● WHAT IS EXPECTED: Please extend the blog passage on hitting reset and staying composed under pressure, picking up right after its final sentence.

● EXCERPTED TEXT:
####################
Rick took a few seconds before speaking, and when he did his voice was incredulous, laced with frustration-bordering-on-anger.  “And how would you recommend I do THAT?”

We all fall into periods of overwhelm, frustration, malaise, boredom, and so on.  Sometimes it’s a few minutes, and other times the feelings can last for weeks.  Hitting the reset button is a simple technique I recommend.  Every person I’ve ever talked with has something that serves as the human equivalent of Ctrl-Alt-Delete.  (Sorry, Mac users, you’ll have to translate that into Mac language or remember your PC days!)  And most people have a variety of strategies that may work, depending on the situation.  A few that clients and I have used:

  • Going for a walk, a run, a bike ride, or other solitary exercise
  • Playing music that pumps you up or soothes you
  • Yoga
  • Calling a friend or loved one for a short conversation
  • Flipping through vacation photos
  • Meditating, praying, or deep breathing
  • Getting a cup of coffee, tea, or other beverage of your choice and savoring it
  • Using smells (essential oils, for instance) to trigger relaxation
  • Stretching
  • Making a “gratitude list”

Although each of the activities listed above are fairly quick and designed for run-of-the-mill circumstances, hitting reset can also mean taking a weekend trip, taking a weekly class, or something else that’s sufficiently out of the ordinary to break your routine.  Each year, I spend a week alone in Wyoming, walking and thinking in nature.  When I return from my retreat, I see my business and my life through new eyes.

After Rick and I explored some ideas, he decided that he would take a quick walk around the block while listening to a favorite “power song” as soon as we hung up, and that he would make time to play ball with his son for a few minutes in the evening.  He was skeptical but willing to give “the reset” a shot.  And he discovered that it worked well enough that he now “hits reset” regularly, as soon as he starts feeling overwhelmed or otherwise on edge.

What might you do when you need to reset your system?

Under pressure? Don’t get rattled.

I noticed another lesson in the Olympics last night.  I watched the 400m relays and saw the U.S. men’s and women’s teams disqualified for dropping the baton.  The men quit running after the drop, but the women’s team anchor Lauryn Williams picked up the baton and ran the rest of the race.  It was hard to watch the drops and the runners’ responses, knowing how hard the athletes had trained and that one slip terminated any hope of winning.  I wondered if the women knew that the men had dropped the baton and, if so, if they were shaken by their teammates’ error.

Coverage cut next to the women’s 10m platform diving.  Although the Chinese divers were considered almost a lock for gold and silver, the story behind the competition was about Laura Wilkinson, the 30-year old diver hoping to wrest a medal from competitors about half her age in this, her last competition.  She’d injured her wrist and right tricep, and her dives were sufficient only to put her in 9th place.  What I noticed (as an ignorant viewer, not even a diving enthusiast) was her spirit and composure.  Although she was clearly disappointed that her dives earned such low scores, each time she mounted the platform, she smiled genuinely and gave each dive her all.
####################
Source records
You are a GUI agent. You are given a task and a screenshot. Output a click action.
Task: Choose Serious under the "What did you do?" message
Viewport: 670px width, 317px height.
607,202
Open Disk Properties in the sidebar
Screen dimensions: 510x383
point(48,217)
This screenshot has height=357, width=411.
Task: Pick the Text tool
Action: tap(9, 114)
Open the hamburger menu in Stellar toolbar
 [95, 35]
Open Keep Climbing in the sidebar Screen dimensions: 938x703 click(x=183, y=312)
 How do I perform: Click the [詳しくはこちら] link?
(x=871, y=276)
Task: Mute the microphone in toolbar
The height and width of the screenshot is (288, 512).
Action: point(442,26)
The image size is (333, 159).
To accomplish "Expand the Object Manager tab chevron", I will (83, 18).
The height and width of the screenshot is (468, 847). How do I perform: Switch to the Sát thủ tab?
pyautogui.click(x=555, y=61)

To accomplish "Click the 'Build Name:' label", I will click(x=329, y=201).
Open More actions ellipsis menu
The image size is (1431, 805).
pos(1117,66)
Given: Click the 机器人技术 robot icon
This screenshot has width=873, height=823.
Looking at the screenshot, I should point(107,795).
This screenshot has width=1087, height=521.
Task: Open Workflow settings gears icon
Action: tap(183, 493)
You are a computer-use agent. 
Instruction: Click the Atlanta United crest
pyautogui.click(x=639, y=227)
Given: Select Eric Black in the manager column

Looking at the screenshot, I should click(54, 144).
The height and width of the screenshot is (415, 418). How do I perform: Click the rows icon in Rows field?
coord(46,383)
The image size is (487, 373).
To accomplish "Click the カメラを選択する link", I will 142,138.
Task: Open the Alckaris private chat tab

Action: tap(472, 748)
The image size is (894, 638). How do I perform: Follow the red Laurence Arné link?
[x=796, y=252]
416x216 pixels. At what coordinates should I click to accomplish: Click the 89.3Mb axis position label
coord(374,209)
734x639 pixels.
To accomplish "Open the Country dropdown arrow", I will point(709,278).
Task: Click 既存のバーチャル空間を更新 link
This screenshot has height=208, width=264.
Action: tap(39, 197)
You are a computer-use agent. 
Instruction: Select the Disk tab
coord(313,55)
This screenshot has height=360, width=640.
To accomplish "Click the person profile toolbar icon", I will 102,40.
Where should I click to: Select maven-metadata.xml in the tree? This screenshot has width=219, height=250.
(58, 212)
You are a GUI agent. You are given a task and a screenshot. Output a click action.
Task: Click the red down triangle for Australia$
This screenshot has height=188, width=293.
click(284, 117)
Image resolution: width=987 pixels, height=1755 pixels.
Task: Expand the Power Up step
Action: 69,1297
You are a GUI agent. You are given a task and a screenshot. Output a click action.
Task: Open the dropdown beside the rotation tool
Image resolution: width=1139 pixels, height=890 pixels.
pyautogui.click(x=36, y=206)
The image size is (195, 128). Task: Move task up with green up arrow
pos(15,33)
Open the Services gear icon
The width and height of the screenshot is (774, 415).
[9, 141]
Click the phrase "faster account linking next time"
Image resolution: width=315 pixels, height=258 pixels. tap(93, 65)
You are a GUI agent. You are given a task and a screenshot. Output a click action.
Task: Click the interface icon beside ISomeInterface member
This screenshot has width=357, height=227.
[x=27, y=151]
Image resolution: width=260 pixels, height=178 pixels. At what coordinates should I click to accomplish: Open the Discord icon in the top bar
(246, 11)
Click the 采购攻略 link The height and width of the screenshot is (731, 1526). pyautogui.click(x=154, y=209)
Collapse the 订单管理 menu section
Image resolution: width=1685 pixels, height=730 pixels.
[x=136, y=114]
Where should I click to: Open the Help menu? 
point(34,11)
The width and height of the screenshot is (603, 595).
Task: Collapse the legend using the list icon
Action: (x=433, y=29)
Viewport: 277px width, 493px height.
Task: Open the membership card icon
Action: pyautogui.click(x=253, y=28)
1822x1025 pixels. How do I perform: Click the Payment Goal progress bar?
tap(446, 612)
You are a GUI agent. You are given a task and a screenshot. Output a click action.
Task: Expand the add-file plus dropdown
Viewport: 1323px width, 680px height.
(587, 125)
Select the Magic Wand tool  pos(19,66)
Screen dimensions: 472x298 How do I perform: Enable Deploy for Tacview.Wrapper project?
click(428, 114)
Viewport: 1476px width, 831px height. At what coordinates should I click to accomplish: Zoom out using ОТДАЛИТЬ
####################
● THE OUTPUT:
What do these sketches have to do with lawyers?  As I watched the competitions last night, I started thinking about one of my former clients — let’s call her Jane.  When we began working together, she was second-guessing herself at every turn.  Jane had a rocky start in practice and had made some mistakes.  She perceived that everyone was waiting for her to fail, and she was determined not to fail.  (Did you catch that?  She was determined not to fail, not determined to succeed.)  Her hours were being sliced because she spent so much time trying to avoid making mistakes, and yet she made them anyway.  She was discouraged, frustrated, and fearful.  And yet, Jane knew she’d performed well in the past and wanted to do so again.

Before we began working together, Jane had already come to recognize what she called “the clutch,” the sense of fear and inadequacy that paralyzed her.  When in the grips of “the clutch,” Jane found it difficult to write for fear of saying the wrong thing.  She found it difficult to edit, for fear of missing mistakes.  And even though she’s articulate and well-spoken, she found herself stuttering and talking in circles.  The harder she tried not to make these mistakes, the worse things seemed to get.  I suggested to Jane that trying to perform well while in the clutch was unlikely to work, because the clutch is simply too strong.  Our work focused on learning how to get out of the clutch.  Here are a few ideas Jane implemented:

1.  Stop and recognize the clutch.  Name it.  There is innate power in recognizing what’s happening.

2.  Breathe.  It sounds simple, but taking a few deep breaths kicks off a string of positive physiological changes that work to counteract the effects of the clutch.

3.  Figure out what exactly is going on in the moment.  What needs to be done?  What is in incoming data?  What is the next right step?

4.  Select and take an action.  The next right step can be as small as going to get a cup of coffee or stretching.  It could be choosing to edit a brief by reading it out loud, which draws on a different part of the brain and increases the chances of catching typos and errors of grammar and logic.  Or it might be taking another deep breath, adjusting to assume a more powerful stance, and moving forward with an oral presentation.

When Jane learned to take these steps, she found that she was usually able to meet the demands of the moment.  Within a couple of months she was performing on a higher level, feeling much better about herself and her work, and sufficiently confident to make a move just a few months later to a better-fitting practice.  She tells me that “the clutch” still shows up sometimes, but that she is now able to recognize it and deal with it, and it’s no longer the paralyzer that it once was for her.

Returning to the Olympics, I’m not suggesting, of course, the the relay runners “just” got rattled, and the results show that grace under pressure won’t necessarily lead to a gold medal, either literally or figuratively.  Training, physical conditioning, and skill play huge roles.  However, knowing how to escape “the clutch” increases the opportunity for training, conditioning, and skill to shine through.

Financial freedom

An anonymous email I received shortly after I began coaching haunts me.  This person (I don’t know whether male or female, but I’ll assume male here) wanted desperately to leave the practice.  He was responding to something I’d written, and he explained that he’d practiced law for nearly 20 years and hated it.  He never liked it, even in the beginning.  And yet, he wrote, he had no other choice, due to financial constraints, geography, and family expectations/requirements.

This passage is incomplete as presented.